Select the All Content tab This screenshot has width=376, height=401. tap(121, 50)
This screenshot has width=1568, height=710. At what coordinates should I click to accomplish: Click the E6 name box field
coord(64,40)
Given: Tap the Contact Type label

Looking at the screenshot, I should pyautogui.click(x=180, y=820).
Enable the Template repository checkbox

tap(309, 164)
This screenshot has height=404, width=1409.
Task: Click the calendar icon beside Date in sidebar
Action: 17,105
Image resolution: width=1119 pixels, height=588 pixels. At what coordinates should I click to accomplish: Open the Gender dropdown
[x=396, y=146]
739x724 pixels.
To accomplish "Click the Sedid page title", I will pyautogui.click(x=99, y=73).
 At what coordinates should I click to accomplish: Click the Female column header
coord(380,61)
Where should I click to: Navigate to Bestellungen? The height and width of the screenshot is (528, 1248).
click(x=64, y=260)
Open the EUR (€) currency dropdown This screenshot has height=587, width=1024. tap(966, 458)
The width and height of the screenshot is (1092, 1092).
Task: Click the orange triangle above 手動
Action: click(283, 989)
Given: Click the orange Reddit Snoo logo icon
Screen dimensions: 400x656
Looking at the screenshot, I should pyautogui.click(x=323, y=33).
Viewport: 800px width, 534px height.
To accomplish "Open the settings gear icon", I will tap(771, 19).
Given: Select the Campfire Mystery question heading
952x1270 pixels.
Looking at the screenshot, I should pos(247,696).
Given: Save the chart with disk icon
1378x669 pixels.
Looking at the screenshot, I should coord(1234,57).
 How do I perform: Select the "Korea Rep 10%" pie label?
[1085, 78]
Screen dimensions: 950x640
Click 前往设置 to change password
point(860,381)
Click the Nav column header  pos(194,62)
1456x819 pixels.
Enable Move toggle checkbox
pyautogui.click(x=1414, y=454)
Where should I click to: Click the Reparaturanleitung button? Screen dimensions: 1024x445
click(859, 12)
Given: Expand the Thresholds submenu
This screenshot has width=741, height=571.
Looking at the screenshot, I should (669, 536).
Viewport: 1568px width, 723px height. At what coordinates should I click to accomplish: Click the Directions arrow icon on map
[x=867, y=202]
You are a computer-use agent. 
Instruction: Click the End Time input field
____
* [Aim of the exercise]: Line by line, copy the data above exactly as it reads.

* [Answer to this problem]:
Select the All Content tab This screenshot has width=376, height=401. tap(121, 50)
This screenshot has width=1568, height=710. At what coordinates should I click to accomplish: Click the E6 name box field
coord(64,40)
Given: Tap the Contact Type label

Looking at the screenshot, I should pyautogui.click(x=180, y=820).
Enable the Template repository checkbox

tap(309, 164)
This screenshot has height=404, width=1409.
Task: Click the calendar icon beside Date in sidebar
Action: 17,105
Image resolution: width=1119 pixels, height=588 pixels. At what coordinates should I click to accomplish: Open the Gender dropdown
[x=396, y=146]
739x724 pixels.
To accomplish "Click the Sedid page title", I will pyautogui.click(x=99, y=73).
 At what coordinates should I click to accomplish: Click the Female column header
coord(380,61)
Where should I click to: Navigate to Bestellungen? The height and width of the screenshot is (528, 1248).
click(x=64, y=260)
Open the EUR (€) currency dropdown This screenshot has height=587, width=1024. tap(966, 458)
The width and height of the screenshot is (1092, 1092).
Task: Click the orange triangle above 手動
Action: click(283, 989)
Given: Click the orange Reddit Snoo logo icon
Screen dimensions: 400x656
Looking at the screenshot, I should pyautogui.click(x=323, y=33).
Viewport: 800px width, 534px height.
To accomplish "Open the settings gear icon", I will tap(771, 19).
Given: Select the Campfire Mystery question heading
952x1270 pixels.
Looking at the screenshot, I should pos(247,696).
Given: Save the chart with disk icon
1378x669 pixels.
Looking at the screenshot, I should coord(1234,57).
 How do I perform: Select the "Korea Rep 10%" pie label?
[1085, 78]
Screen dimensions: 950x640
Click 前往设置 to change password
point(860,381)
Click the Nav column header  pos(194,62)
1456x819 pixels.
Enable Move toggle checkbox
pyautogui.click(x=1414, y=454)
Where should I click to: Click the Reparaturanleitung button? Screen dimensions: 1024x445
click(859, 12)
Given: Expand the Thresholds submenu
This screenshot has width=741, height=571.
Looking at the screenshot, I should (669, 536).
Viewport: 1568px width, 723px height. At what coordinates should I click to accomplish: Click the Directions arrow icon on map
[x=867, y=202]
You are a computer-use agent. 
Instruction: Click the End Time input field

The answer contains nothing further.